'Shock Doctrine' Author Naomi Klein to Speak April 7

03/25/10

Contributed by Melissa Gattine

Naomi Klein, an award-winning journalist, syndicated columnist and author of “The Shock Doctrine: The Rise of Disaster Capitalism,” will speak at Ithaca College on Wednesday, April 7. Sponsored by the Park Center for Independent Media, her talk is scheduled for 7 p.m. in Emerson Suites, Phillips Hall. It is free and open to the public.

Based on historical research and years of on-the-ground reporting in disaster zones, Klein argues in “The Shock Doctrine” that America’s “free market” policies have come to dominate the world not through democratic means but through the exploitation of disaster-shocked people and countries. She uses the aftermaths of the September 11 attacks, the invasion of Iraq and Hurricane Katrina — along with past events such as the 1973 coup in Chile, the Falklands War and the collapse of the Soviet Union — to demonstrate that government and corporate interests have taken advantage of the public’s disorientation to achieve control by imposing “economic shock therapy.”   A contributing editor for “Harper’s Magazine,” Klein writes for “Rolling Stone” and “The Nation” as well as a syndicated column for “The Guardian.”

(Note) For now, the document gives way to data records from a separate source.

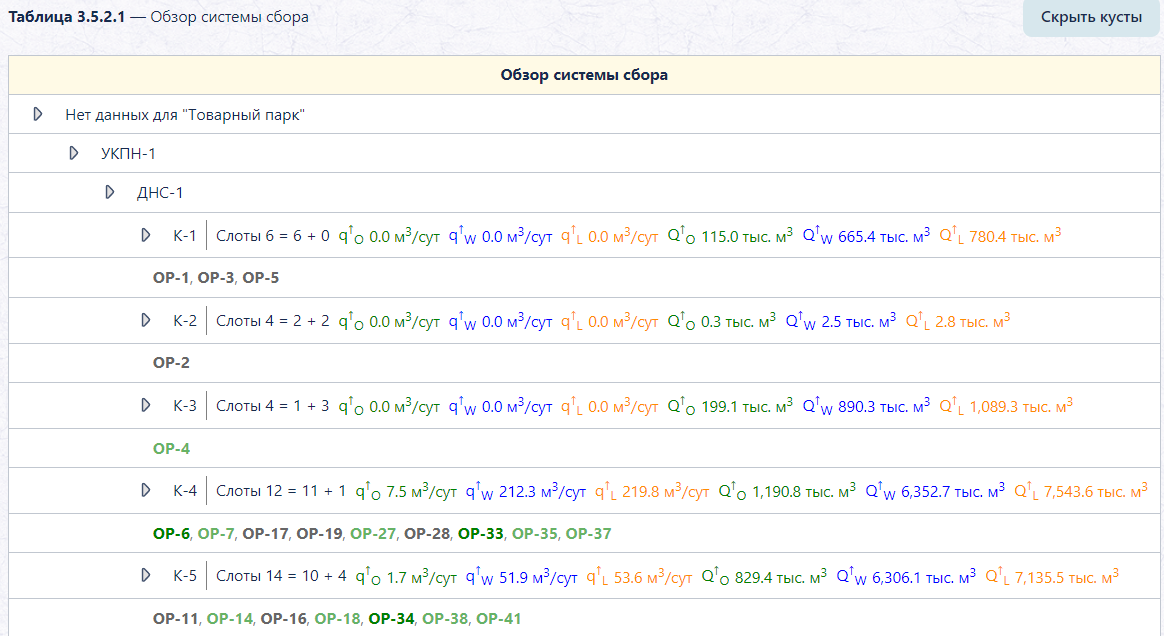Select the ДНС-1 tree node label
Screen dimensions: 1164x636
pos(160,193)
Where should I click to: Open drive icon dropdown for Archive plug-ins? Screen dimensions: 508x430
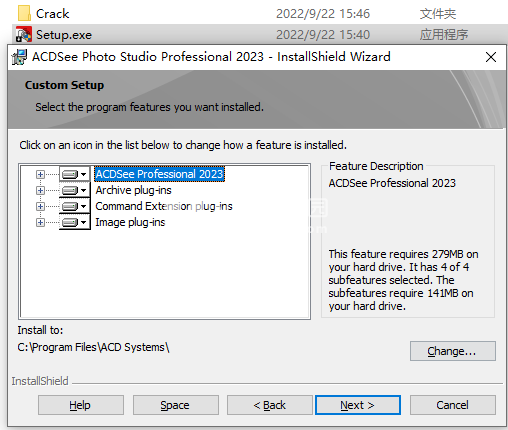point(75,190)
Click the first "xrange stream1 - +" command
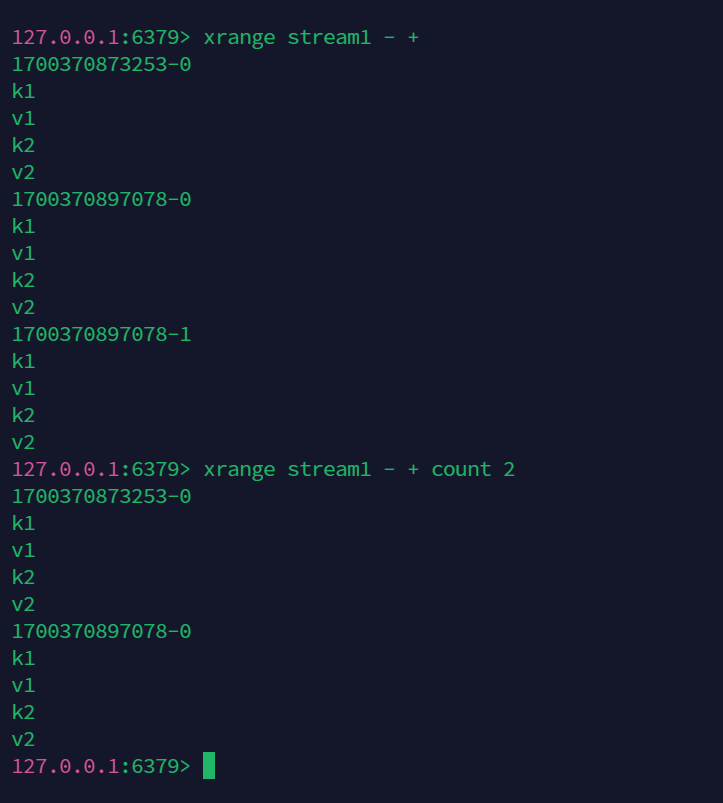Screen dimensions: 723x803 click(x=311, y=38)
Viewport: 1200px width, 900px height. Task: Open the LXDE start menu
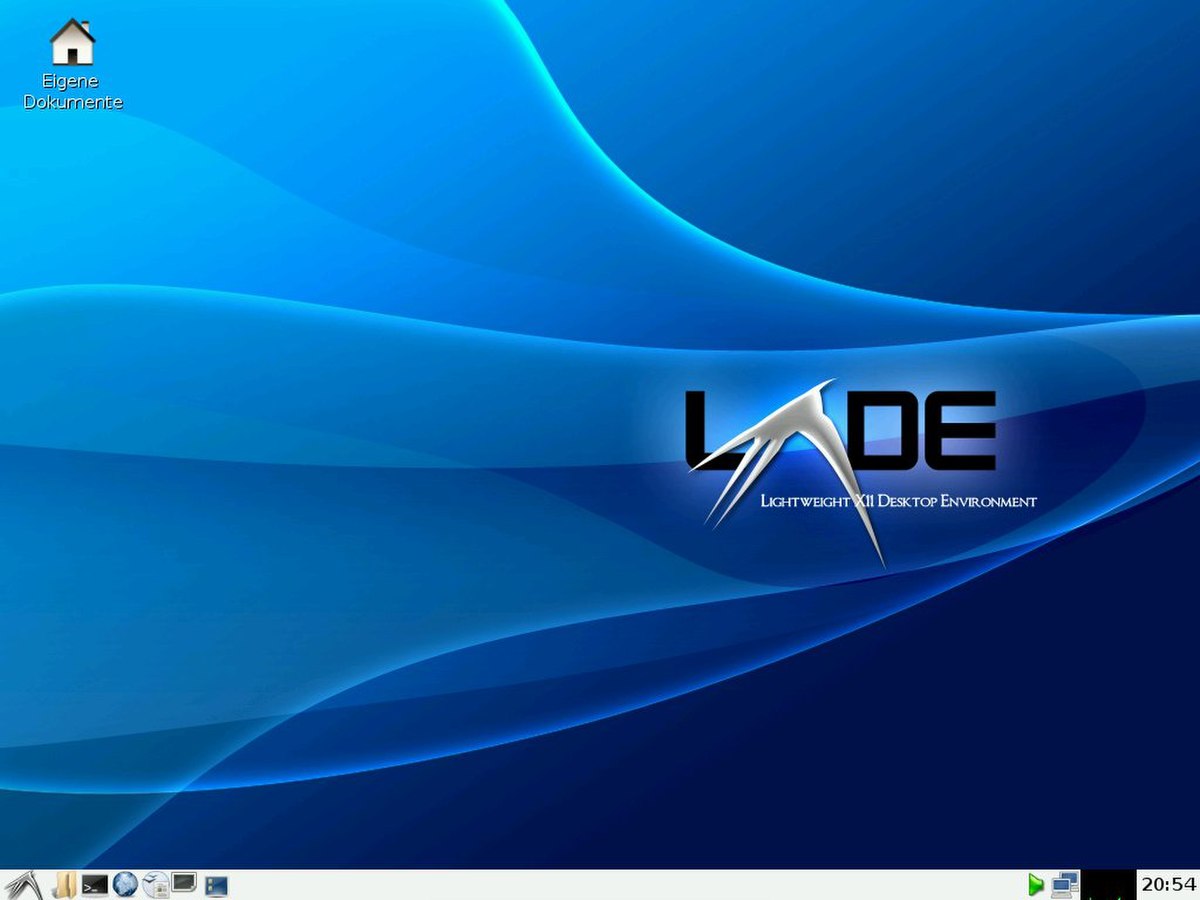click(22, 885)
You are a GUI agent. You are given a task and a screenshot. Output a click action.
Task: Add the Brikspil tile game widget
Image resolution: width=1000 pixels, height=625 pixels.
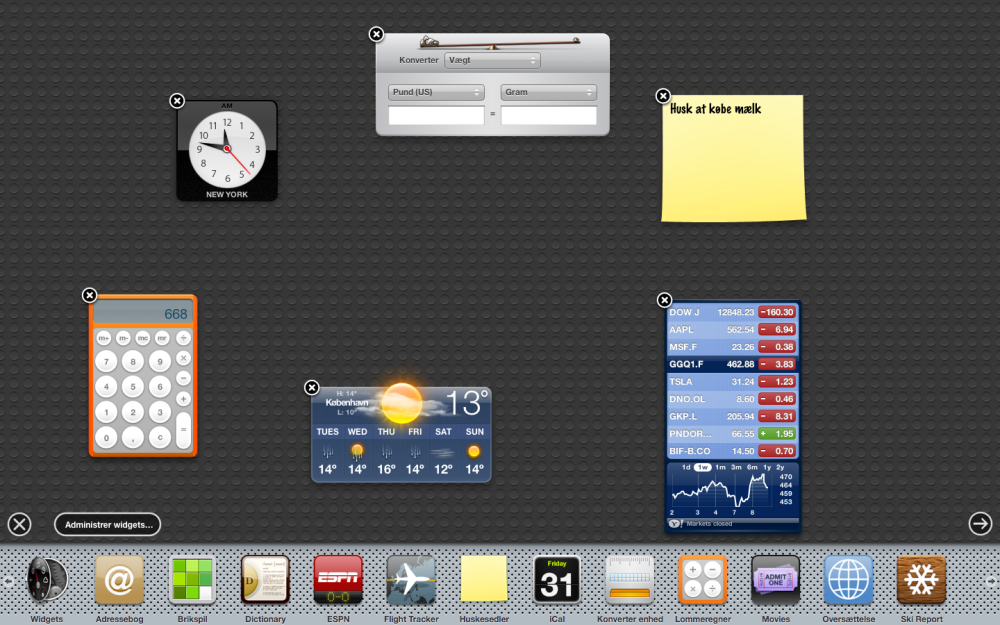(192, 580)
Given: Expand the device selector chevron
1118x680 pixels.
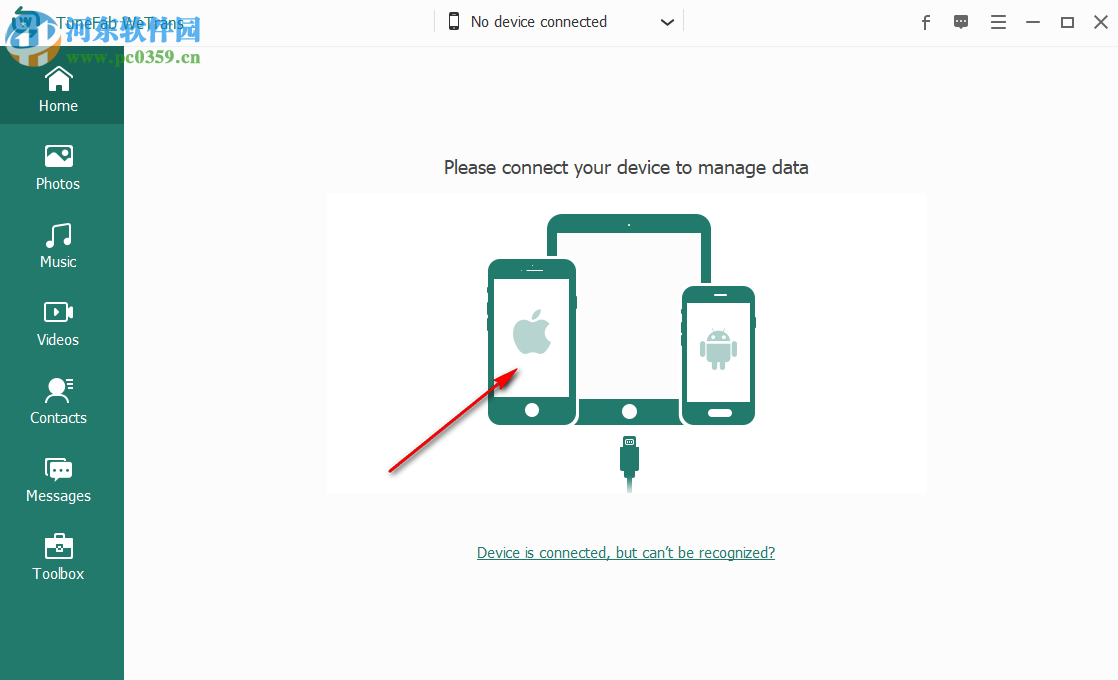Looking at the screenshot, I should click(667, 22).
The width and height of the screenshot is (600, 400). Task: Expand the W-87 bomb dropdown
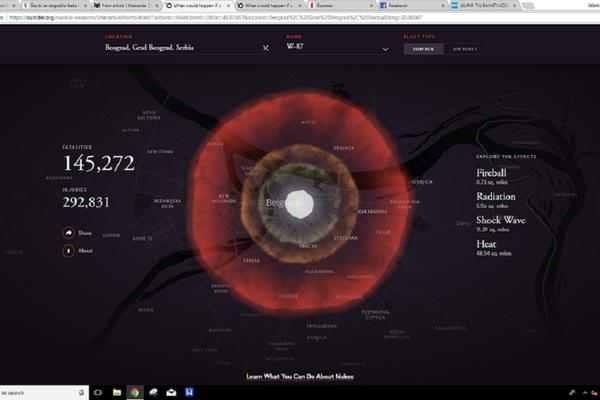(335, 47)
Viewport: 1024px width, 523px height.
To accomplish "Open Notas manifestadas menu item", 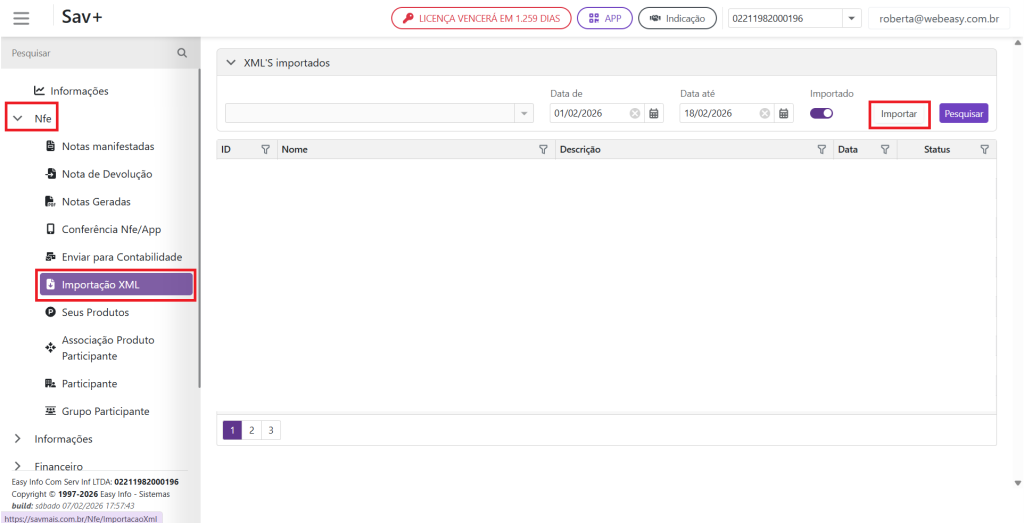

In 2004, her reporting from Iraq won the James Aronson Award for Social Justice Journalism. Her first book, “No Logo: Taking Aim at the Brand Bullies,” became a manifesto of the anti-corporate globalization movement. She published a collection of her articles and speeches, “Fences and Windows: Dispatches from the Front Lines of the Globalization Debate,” in 2002.   Based in the Roy H. Park School of Communications at Ithaca College, the Park Center for Independent Media (PCIM) was launched in 2008 as a national center for the study of media outlets that create and distribute content outside traditional corporate systems.